ACTIVITY — Whatever the listing holds, output it without alteration.

PROVIDED MATERIAL —
----
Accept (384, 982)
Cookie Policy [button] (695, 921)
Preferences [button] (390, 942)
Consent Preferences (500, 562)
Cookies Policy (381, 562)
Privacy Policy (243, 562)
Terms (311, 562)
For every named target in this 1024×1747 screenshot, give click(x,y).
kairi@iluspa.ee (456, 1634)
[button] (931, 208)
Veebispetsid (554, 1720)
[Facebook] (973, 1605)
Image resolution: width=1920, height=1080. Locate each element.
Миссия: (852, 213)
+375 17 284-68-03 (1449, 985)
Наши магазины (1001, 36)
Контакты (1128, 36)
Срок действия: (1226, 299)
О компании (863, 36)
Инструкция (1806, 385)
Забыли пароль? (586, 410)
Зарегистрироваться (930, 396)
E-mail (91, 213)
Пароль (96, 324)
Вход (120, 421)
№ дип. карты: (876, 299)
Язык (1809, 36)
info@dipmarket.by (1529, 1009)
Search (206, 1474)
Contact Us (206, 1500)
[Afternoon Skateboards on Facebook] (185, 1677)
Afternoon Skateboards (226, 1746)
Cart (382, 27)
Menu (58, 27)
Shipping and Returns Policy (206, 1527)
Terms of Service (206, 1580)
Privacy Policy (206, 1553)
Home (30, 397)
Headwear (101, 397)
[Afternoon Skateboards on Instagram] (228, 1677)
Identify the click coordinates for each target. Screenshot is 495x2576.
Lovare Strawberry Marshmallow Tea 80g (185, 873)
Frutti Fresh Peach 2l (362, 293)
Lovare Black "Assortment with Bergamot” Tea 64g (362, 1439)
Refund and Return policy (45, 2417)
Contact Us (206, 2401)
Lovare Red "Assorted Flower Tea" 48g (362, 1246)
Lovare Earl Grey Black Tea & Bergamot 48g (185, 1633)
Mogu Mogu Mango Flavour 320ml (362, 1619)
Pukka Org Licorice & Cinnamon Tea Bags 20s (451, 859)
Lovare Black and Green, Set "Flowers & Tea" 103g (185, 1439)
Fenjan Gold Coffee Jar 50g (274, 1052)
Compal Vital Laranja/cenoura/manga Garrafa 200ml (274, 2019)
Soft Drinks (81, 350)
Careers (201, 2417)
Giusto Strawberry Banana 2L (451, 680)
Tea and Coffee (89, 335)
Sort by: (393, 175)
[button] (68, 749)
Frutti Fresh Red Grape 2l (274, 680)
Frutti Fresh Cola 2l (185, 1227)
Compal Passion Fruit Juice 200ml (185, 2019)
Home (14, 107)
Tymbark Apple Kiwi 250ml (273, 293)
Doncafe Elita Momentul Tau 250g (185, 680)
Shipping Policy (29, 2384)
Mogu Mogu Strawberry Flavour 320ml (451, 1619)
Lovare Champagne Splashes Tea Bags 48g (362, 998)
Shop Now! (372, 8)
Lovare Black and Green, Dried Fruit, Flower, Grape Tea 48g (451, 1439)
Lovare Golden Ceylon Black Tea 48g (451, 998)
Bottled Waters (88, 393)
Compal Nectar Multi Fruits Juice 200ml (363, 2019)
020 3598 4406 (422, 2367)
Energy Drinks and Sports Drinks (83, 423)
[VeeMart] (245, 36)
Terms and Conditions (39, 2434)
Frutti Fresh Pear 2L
----
SOLVED PROBLEM —
Accept (384, 982)
Cookie Policy [button] (695, 921)
Preferences [button] (390, 942)
Consent Preferences (500, 562)
Cookies Policy (381, 562)
Privacy Policy (243, 562)
Terms (311, 562)
For every named target in this 1024×1747 screenshot, give click(x,y).
kairi@iluspa.ee (456, 1634)
[button] (931, 208)
Veebispetsid (554, 1720)
[Facebook] (973, 1605)
Image resolution: width=1920, height=1080. Locate each element.
Миссия: (852, 213)
+375 17 284-68-03 (1449, 985)
Наши магазины (1001, 36)
Контакты (1128, 36)
Срок действия: (1226, 299)
О компании (863, 36)
Инструкция (1806, 385)
Забыли пароль? (586, 410)
Зарегистрироваться (930, 396)
E-mail (91, 213)
Пароль (96, 324)
Вход (120, 421)
№ дип. карты: (876, 299)
Язык (1809, 36)
info@dipmarket.by (1529, 1009)
Search (206, 1474)
Contact Us (206, 1500)
[Afternoon Skateboards on Facebook] (185, 1677)
Afternoon Skateboards (226, 1746)
Cart (382, 27)
Menu (58, 27)
Shipping and Returns Policy (206, 1527)
Terms of Service (206, 1580)
Privacy Policy (206, 1553)
Home (30, 397)
Headwear (101, 397)
[Afternoon Skateboards on Instagram] (228, 1677)
Identify the click coordinates for each target. Screenshot is 495x2576.
Lovare Strawberry Marshmallow Tea 80g (185, 873)
Frutti Fresh Peach 2l (362, 293)
Lovare Black "Assortment with Bergamot” Tea 64g (362, 1439)
Refund and Return policy (45, 2417)
Contact Us (206, 2401)
Lovare Red "Assorted Flower Tea" 48g (362, 1246)
Lovare Earl Grey Black Tea & Bergamot 48g (185, 1633)
Mogu Mogu Mango Flavour 320ml (362, 1619)
Pukka Org Licorice & Cinnamon Tea Bags 20s (451, 859)
Lovare Black and Green, Set "Flowers & Tea" 103g (185, 1439)
Fenjan Gold Coffee Jar 50g (274, 1052)
Compal Vital Laranja/cenoura/manga Garrafa 200ml (274, 2019)
Soft Drinks (81, 350)
Careers (201, 2417)
Giusto Strawberry Banana 2L (451, 680)
Tea and Coffee (89, 335)
Sort by: (393, 175)
[button] (68, 749)
Frutti Fresh Red Grape 2l (274, 680)
Frutti Fresh Cola 2l (185, 1227)
Compal Passion Fruit Juice 200ml (185, 2019)
Home (14, 107)
Tymbark Apple Kiwi 250ml (273, 293)
Doncafe Elita Momentul Tau 250g (185, 680)
Shipping Policy (29, 2384)
Mogu Mogu Strawberry Flavour 320ml (451, 1619)
Lovare Champagne Splashes Tea Bags 48g (362, 998)
Shop Now! (372, 8)
Lovare Black and Green, Dried Fruit, Flower, Grape Tea 48g (451, 1439)
Lovare Golden Ceylon Black Tea 48g (451, 998)
Bottled Waters (88, 393)
Compal Nectar Multi Fruits Juice 200ml (363, 2019)
020 3598 4406 (422, 2367)
Energy Drinks and Sports Drinks (83, 423)
[VeeMart] (245, 36)
Terms and Conditions (39, 2434)
Frutti Fresh Pear 2L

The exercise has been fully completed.